[Opening DATA SHOWN section]
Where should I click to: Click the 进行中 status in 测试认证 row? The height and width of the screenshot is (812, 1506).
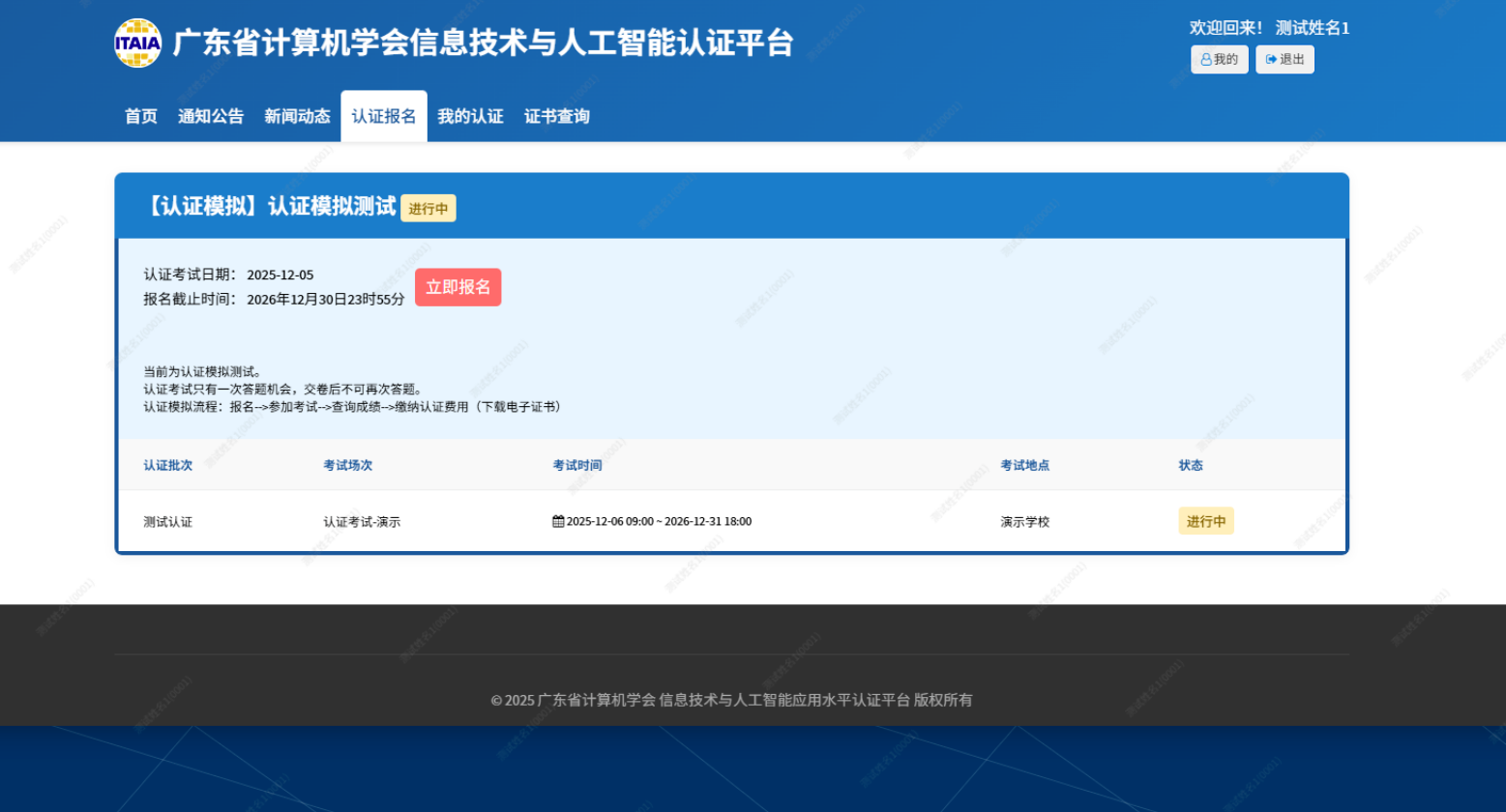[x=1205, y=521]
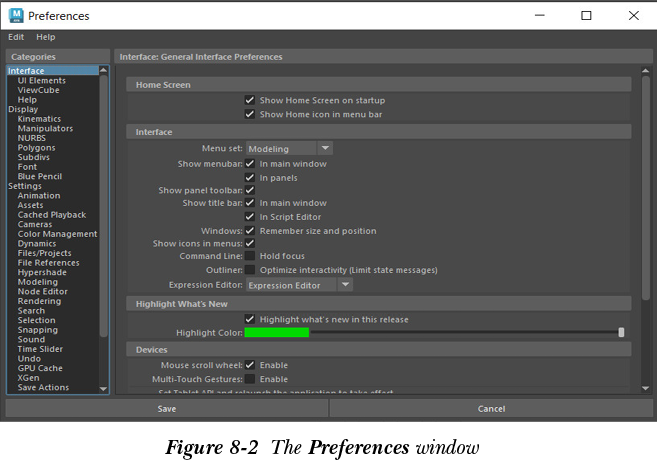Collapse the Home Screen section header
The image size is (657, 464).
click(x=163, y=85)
[Closing DATA SHOWN section]
_TASK BRIEF:_
Set down all the data again exactly as above, pictures excluded.

_WRITTEN REPLY:_
Where should I click to: Click the 进行中 status in 测试认证 row? The height and width of the screenshot is (812, 1506).
[x=1205, y=521]
Collapse the Home Screen section header
The image size is (657, 464).
click(x=163, y=85)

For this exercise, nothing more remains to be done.